*Task*
Only the lines from the one containing "How do I perform: Click the age" through the one containing "Given: Collapse the 系统提示词 section" should be printed, exactly as they appear below, with both ends included.

(Stored records)
* * * *

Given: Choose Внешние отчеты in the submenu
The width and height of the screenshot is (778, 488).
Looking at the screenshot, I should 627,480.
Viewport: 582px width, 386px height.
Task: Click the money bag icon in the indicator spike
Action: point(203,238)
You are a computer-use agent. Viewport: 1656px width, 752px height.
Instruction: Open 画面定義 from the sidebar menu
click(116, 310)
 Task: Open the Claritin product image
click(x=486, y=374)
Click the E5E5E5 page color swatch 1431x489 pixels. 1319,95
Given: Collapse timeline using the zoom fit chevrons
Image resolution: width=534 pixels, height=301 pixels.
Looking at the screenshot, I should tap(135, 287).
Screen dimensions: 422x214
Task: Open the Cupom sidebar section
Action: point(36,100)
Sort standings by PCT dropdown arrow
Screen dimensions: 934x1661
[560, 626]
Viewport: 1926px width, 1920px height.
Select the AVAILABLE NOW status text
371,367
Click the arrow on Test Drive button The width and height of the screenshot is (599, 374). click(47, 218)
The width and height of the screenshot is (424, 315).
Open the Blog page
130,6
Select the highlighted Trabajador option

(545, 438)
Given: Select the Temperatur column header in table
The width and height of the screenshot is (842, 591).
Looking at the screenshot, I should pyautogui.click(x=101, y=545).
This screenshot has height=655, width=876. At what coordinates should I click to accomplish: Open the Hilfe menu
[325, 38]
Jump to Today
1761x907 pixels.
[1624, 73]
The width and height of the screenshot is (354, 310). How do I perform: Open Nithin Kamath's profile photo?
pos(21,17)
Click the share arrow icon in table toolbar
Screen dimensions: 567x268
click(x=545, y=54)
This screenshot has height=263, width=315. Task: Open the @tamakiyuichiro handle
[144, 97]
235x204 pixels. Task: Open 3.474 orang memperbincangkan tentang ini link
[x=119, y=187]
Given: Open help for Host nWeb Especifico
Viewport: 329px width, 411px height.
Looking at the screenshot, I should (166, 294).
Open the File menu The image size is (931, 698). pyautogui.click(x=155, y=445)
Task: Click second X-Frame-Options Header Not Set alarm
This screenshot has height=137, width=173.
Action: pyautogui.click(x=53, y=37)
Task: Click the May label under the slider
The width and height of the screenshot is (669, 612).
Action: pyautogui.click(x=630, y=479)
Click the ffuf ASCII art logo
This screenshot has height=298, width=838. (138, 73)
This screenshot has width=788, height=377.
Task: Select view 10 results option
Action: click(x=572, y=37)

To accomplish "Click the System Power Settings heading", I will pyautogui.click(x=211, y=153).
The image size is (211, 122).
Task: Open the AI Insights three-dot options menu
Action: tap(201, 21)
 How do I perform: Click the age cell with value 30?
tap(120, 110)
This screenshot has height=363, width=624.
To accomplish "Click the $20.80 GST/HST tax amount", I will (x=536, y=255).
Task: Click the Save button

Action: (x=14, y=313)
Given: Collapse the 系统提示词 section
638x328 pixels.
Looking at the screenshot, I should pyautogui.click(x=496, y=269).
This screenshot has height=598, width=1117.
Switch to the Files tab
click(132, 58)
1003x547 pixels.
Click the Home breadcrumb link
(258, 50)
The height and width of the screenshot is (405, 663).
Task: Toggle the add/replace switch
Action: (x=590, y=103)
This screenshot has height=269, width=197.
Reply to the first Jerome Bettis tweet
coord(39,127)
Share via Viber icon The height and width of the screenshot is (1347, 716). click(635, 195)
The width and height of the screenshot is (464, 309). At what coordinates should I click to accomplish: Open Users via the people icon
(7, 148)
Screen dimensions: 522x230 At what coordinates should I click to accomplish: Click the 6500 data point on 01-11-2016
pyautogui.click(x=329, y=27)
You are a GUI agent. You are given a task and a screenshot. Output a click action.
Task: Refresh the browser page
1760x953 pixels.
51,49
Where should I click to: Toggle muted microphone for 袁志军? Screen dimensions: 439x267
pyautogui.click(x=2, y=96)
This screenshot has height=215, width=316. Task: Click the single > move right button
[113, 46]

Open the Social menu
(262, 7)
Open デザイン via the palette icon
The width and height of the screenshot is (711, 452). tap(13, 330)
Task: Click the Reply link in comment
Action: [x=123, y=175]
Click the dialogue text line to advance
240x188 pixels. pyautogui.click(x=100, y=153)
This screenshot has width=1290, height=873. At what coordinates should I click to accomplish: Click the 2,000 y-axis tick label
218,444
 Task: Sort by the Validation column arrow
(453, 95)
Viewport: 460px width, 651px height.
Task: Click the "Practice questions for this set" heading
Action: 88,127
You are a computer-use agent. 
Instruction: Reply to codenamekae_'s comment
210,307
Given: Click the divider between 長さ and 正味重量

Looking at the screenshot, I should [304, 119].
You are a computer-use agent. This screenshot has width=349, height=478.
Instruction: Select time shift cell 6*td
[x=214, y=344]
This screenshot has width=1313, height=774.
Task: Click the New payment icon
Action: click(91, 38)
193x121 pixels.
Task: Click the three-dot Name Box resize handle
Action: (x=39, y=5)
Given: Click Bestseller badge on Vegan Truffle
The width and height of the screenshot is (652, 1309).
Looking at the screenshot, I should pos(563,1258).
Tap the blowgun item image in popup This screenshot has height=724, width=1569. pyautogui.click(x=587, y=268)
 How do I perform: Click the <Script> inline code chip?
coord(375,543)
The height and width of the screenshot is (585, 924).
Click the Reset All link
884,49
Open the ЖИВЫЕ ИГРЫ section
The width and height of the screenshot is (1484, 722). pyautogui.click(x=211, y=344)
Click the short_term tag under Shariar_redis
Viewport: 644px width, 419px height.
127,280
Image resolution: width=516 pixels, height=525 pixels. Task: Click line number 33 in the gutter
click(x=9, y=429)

* * * *

*Task solution*
 How do I perform: Click the age cell with value 30?
tap(120, 110)
This screenshot has height=363, width=624.
To accomplish "Click the $20.80 GST/HST tax amount", I will (x=536, y=255).
Task: Click the Save button

Action: (x=14, y=313)
Given: Collapse the 系统提示词 section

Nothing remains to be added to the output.